Many of us have been following with interest the adventures of Amina Abdallah Araf al Omari, better known as A Gay Girl in Damascus, a half Syrian, half American girl writing about her struggles in the Arab Spring. I have to admit that although I have read some of her entries, I was never too engaged with her story. Perhaps it is because I lack the necessary empathy required to read the excellent posts and feel truly touched. Perhaps I have become callous and cynical in my old age. Or perhaps yours truly has evolved beyond the mere concerns of humans, and prefers to engage emotionally only with bits of information on the screen. Whatever the reason, there was always something missing from the story for me, but many other people took Amina’s struggle and made it their own, particularly when it emerged that she was supposedly kidnapped or arrested by Syrian security forces.
Now an excellent report in The Guardian expresses the many doubts about the story.

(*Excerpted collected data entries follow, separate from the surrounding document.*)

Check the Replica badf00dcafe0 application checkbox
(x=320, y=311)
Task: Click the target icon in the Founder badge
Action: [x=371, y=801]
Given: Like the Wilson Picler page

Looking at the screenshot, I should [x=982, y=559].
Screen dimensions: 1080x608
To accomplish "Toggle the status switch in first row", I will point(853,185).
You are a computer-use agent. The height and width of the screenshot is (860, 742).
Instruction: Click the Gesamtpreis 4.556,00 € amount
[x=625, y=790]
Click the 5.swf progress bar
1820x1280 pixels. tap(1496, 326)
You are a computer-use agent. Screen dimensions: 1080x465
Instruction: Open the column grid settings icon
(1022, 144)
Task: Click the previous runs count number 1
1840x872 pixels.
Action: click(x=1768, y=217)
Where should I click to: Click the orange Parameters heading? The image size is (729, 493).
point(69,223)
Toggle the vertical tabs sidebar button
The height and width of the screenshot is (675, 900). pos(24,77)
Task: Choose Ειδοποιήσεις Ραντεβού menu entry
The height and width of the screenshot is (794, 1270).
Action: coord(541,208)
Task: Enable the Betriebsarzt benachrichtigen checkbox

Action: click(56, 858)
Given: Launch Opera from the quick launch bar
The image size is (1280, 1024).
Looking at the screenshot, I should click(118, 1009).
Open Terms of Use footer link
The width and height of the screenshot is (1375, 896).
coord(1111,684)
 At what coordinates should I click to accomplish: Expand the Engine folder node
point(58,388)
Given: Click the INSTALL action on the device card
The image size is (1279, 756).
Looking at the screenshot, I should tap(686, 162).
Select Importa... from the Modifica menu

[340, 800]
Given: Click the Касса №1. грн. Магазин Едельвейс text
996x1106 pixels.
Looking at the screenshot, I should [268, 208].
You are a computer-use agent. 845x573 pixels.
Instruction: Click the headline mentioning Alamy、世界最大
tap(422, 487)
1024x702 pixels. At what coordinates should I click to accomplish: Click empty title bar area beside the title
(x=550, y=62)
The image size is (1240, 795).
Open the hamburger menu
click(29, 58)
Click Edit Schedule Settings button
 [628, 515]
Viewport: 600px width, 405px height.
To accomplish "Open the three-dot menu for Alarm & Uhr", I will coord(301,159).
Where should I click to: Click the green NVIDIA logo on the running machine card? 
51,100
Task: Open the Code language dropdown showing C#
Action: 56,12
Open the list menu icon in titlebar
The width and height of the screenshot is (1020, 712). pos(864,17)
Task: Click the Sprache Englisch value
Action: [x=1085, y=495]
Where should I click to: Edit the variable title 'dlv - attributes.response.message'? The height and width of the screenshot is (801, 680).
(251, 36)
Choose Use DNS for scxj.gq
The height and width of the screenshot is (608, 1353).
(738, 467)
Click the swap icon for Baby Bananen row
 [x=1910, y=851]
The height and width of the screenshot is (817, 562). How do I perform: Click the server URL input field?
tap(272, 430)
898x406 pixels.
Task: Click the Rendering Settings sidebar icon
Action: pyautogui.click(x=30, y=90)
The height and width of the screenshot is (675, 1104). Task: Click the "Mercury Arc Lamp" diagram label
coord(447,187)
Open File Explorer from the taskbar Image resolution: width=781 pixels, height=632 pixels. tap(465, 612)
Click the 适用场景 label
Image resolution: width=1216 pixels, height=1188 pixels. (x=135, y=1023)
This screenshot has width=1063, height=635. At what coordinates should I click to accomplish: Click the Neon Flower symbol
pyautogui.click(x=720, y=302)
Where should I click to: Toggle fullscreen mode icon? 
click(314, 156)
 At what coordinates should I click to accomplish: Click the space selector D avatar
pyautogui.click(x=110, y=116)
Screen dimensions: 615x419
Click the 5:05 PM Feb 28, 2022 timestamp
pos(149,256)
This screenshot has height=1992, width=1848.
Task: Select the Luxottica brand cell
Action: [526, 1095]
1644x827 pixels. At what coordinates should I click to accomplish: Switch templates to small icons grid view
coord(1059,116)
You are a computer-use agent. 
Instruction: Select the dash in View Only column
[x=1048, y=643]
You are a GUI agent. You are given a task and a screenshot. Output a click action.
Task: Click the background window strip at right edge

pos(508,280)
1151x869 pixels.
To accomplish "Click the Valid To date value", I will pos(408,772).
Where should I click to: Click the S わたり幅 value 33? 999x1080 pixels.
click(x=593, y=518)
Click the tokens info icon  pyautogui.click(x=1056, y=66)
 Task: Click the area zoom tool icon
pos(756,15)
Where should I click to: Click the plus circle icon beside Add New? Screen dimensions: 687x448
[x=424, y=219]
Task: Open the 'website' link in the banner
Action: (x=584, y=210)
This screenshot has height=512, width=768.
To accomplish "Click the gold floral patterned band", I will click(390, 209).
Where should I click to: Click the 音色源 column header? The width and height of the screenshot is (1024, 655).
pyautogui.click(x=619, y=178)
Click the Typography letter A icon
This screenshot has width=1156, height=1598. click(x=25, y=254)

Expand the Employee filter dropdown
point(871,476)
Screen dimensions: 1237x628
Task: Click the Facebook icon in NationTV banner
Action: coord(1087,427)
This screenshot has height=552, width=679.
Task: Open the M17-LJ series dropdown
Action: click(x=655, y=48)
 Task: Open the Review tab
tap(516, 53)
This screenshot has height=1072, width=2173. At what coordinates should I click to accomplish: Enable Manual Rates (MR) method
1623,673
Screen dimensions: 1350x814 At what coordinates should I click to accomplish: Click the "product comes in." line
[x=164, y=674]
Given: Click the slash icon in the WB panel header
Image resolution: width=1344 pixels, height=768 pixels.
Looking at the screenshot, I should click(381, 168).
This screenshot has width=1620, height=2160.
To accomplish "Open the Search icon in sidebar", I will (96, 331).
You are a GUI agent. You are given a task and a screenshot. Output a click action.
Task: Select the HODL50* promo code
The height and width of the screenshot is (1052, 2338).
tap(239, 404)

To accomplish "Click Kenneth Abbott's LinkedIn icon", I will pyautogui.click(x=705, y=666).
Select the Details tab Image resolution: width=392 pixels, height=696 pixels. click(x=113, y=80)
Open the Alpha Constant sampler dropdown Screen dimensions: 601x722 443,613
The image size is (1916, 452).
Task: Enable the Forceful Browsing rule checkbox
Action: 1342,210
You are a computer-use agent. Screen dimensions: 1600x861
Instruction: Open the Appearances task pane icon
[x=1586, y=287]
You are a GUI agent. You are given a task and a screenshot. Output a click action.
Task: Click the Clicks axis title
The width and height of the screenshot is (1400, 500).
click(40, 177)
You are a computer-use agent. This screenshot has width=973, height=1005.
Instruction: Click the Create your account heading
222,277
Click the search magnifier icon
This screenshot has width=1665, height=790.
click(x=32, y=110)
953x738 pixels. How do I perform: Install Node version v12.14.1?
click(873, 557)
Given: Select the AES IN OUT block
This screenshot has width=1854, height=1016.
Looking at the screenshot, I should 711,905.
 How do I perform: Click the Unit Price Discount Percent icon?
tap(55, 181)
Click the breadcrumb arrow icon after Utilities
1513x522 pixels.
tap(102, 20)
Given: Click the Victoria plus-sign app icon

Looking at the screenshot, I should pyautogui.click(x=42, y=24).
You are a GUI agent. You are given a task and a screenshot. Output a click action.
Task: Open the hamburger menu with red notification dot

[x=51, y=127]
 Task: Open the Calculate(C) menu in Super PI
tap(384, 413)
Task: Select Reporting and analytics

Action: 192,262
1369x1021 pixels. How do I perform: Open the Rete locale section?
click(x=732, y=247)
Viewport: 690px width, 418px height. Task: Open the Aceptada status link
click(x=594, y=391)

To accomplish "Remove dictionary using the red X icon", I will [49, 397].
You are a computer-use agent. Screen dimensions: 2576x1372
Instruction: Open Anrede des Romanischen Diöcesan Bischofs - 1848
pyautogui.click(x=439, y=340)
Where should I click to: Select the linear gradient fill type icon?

“[...] Andy Carvin, a senior strategist at the US broadcaster NPR, who has become a key hub of Twitter contacts throughout the Middle East, wrote that he had been contacted, separately, by Syrian sources who said they had doubts about some of the details in the blog. No one in the Syrian lesbian and gay community seemed to have heard of her, and some details – such as when she wrote that secret police who had come to arrest her left after her father stood up to them – did not ring true.
Separately, a young woman from London, Jelena Lecic, had seen the press coverage of Araf’s kidnapping, and contacted media organisations to say the pictures published around the world were not of an Arab lesbian, but had been taken from her own social media sites. The Guardian’s website removed the photograph, taken from a Facebook page calling for Araf’s release, and replaced it with an image that had been emailed directly to the Damascus correspondent by the person claiming to be Araf.”
There seems to be quite a lot of evidence to indicate that the Blogosphere and the Twitterverse have been collectively trolled (wondering what FB is called. The Facebooktopia? Facespace? But I digress). Whenever it comes to reading online accounts of people I have never met, I have a very clear rule that has served me well so far: always assume that the person you are chatting/emailing/tweeting to or reading about is an obese 55 year-old guy from Arkansas named Dwayne.
It really works well in all contexts. That is all.
PS: If you really are an obese 55 year-old guy from Arkansas named Dwayne and you find yourself reading these lines, my deepest apologies, no offence intended.
ETA: Seems like the Gay Girl from Damascus is really a 40 year-old guy from Georgia. Close enough.
ETA2: And in more shocking news, Paula Brooks, editor of the LezGetReal site (heavily involved in Amina’s story), is really a 58 year-old man from Ohio. Damn. So many jokes, so little time.